INSTRUCTIONS TO FOLLOW
Copy out the material word for word, from its first line through the line containing "Action: coord(1384,337)", including both.

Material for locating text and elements
_____

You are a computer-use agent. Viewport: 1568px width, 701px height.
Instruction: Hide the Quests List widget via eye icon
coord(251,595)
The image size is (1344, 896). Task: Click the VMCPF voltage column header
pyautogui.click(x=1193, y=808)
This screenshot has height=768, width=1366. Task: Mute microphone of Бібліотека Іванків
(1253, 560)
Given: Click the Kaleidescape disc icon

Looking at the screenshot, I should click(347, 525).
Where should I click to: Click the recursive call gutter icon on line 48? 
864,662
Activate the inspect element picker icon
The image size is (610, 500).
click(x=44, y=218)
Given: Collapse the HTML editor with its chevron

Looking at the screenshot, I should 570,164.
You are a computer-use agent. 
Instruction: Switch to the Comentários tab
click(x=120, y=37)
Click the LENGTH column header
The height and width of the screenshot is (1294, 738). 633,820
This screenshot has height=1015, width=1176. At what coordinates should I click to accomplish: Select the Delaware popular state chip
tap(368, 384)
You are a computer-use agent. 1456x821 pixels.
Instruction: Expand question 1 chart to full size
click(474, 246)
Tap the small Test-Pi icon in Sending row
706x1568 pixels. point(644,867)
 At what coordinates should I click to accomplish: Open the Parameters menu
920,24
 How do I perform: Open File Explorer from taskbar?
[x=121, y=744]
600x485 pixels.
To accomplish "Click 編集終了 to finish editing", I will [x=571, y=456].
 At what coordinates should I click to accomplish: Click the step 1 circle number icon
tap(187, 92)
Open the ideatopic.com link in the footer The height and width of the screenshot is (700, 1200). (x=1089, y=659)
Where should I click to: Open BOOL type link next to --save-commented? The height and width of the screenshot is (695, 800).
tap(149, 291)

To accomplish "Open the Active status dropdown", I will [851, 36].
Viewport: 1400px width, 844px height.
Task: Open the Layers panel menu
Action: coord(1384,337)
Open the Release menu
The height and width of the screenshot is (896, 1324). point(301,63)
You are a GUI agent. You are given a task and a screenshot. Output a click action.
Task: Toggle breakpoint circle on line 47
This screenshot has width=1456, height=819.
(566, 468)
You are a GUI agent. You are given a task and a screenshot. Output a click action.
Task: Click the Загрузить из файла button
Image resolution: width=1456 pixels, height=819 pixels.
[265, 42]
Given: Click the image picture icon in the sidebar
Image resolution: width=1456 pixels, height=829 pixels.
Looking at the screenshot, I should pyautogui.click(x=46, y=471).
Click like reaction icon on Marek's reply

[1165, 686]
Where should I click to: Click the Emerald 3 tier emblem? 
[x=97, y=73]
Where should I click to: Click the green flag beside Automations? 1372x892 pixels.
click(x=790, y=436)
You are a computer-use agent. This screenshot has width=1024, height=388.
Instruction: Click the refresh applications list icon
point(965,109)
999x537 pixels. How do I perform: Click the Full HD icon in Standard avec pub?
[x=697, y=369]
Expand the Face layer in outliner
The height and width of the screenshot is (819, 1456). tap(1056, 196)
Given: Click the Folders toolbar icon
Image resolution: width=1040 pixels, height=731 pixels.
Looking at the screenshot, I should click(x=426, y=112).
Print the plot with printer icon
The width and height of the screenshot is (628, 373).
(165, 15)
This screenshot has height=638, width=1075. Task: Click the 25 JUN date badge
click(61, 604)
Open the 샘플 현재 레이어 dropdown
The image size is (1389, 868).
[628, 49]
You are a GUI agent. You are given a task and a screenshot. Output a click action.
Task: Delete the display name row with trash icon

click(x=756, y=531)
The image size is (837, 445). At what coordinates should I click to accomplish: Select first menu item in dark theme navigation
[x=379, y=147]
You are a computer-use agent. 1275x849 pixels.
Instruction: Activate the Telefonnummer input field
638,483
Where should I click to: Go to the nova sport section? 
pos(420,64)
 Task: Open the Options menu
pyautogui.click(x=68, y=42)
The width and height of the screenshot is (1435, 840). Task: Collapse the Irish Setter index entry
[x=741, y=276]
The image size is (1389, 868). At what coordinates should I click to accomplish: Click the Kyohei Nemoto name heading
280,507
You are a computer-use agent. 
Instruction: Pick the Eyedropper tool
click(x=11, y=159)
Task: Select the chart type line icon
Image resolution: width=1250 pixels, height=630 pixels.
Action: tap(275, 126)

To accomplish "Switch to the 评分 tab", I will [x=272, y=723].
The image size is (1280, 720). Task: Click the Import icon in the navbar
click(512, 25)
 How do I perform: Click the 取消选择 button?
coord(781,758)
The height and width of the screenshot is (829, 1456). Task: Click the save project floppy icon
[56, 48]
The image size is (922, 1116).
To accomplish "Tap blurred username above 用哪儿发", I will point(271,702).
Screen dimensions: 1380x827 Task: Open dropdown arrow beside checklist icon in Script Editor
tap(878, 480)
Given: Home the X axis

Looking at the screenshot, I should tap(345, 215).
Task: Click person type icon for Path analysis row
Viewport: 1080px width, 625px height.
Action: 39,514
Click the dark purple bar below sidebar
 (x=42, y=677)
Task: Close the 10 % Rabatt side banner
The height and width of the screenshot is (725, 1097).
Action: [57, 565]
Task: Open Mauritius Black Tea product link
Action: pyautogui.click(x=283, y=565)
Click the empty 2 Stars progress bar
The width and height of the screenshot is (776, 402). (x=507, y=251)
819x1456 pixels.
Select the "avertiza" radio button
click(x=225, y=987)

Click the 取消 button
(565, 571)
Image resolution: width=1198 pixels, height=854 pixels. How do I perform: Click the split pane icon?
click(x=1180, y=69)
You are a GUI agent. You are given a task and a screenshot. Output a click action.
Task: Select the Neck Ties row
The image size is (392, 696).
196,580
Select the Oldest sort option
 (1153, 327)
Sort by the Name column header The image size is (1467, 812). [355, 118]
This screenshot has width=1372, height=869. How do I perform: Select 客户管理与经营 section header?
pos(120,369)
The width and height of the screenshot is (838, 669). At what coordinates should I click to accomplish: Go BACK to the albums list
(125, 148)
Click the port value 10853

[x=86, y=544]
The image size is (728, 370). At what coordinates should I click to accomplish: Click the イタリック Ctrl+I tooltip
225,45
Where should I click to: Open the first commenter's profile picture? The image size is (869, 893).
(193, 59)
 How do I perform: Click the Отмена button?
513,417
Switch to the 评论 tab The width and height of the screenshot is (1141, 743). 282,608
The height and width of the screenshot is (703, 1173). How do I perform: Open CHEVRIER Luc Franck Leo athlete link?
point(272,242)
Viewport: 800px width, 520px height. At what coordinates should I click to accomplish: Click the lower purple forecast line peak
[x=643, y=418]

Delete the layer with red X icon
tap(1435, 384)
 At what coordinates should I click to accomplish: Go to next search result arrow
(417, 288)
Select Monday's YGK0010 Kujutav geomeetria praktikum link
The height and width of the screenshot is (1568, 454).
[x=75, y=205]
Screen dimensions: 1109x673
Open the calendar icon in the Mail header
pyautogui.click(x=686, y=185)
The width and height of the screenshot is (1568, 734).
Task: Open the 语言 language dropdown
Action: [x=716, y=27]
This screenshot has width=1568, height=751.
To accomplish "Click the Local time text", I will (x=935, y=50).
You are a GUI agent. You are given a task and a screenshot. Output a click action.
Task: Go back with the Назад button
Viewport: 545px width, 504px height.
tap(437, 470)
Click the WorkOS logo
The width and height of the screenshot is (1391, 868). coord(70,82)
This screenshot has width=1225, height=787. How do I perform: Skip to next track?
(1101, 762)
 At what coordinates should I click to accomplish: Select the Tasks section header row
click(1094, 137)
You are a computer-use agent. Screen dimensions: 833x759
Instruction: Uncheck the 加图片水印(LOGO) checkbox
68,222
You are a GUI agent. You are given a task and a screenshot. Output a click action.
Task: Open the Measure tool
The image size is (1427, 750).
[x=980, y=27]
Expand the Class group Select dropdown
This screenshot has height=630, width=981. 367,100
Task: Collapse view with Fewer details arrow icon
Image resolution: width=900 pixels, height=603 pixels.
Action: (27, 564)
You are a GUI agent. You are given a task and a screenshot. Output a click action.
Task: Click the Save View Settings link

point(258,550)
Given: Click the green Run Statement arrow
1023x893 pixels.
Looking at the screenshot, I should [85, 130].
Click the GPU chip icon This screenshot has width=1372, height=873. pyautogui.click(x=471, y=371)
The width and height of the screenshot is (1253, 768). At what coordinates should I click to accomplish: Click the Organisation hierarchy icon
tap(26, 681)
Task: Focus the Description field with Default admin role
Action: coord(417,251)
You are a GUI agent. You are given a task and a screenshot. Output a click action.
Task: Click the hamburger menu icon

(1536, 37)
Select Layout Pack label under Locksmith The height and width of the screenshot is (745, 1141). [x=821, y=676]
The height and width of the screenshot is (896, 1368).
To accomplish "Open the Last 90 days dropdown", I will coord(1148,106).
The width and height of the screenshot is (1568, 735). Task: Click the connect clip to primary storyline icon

_____

FULL SOLUTION
You are a computer-use agent. Viewport: 1568px width, 701px height.
Instruction: Hide the Quests List widget via eye icon
coord(251,595)
The image size is (1344, 896). Task: Click the VMCPF voltage column header
pyautogui.click(x=1193, y=808)
This screenshot has height=768, width=1366. Task: Mute microphone of Бібліотека Іванків
(1253, 560)
Given: Click the Kaleidescape disc icon

Looking at the screenshot, I should click(347, 525).
Where should I click to: Click the recursive call gutter icon on line 48? 
864,662
Activate the inspect element picker icon
The image size is (610, 500).
click(x=44, y=218)
Given: Collapse the HTML editor with its chevron

Looking at the screenshot, I should 570,164.
You are a computer-use agent. 
Instruction: Switch to the Comentários tab
click(x=120, y=37)
Click the LENGTH column header
The height and width of the screenshot is (1294, 738). 633,820
This screenshot has height=1015, width=1176. At what coordinates should I click to accomplish: Select the Delaware popular state chip
tap(368, 384)
You are a computer-use agent. 1456x821 pixels.
Instruction: Expand question 1 chart to full size
click(474, 246)
Tap the small Test-Pi icon in Sending row
706x1568 pixels. point(644,867)
 At what coordinates should I click to accomplish: Open the Parameters menu
920,24
 How do I perform: Open File Explorer from taskbar?
[x=121, y=744]
600x485 pixels.
To accomplish "Click 編集終了 to finish editing", I will [x=571, y=456].
 At what coordinates should I click to accomplish: Click the step 1 circle number icon
tap(187, 92)
Open the ideatopic.com link in the footer The height and width of the screenshot is (700, 1200). (x=1089, y=659)
Where should I click to: Open BOOL type link next to --save-commented? The height and width of the screenshot is (695, 800).
tap(149, 291)

To accomplish "Open the Active status dropdown", I will [851, 36].
Viewport: 1400px width, 844px height.
Task: Open the Layers panel menu
Action: coord(1384,337)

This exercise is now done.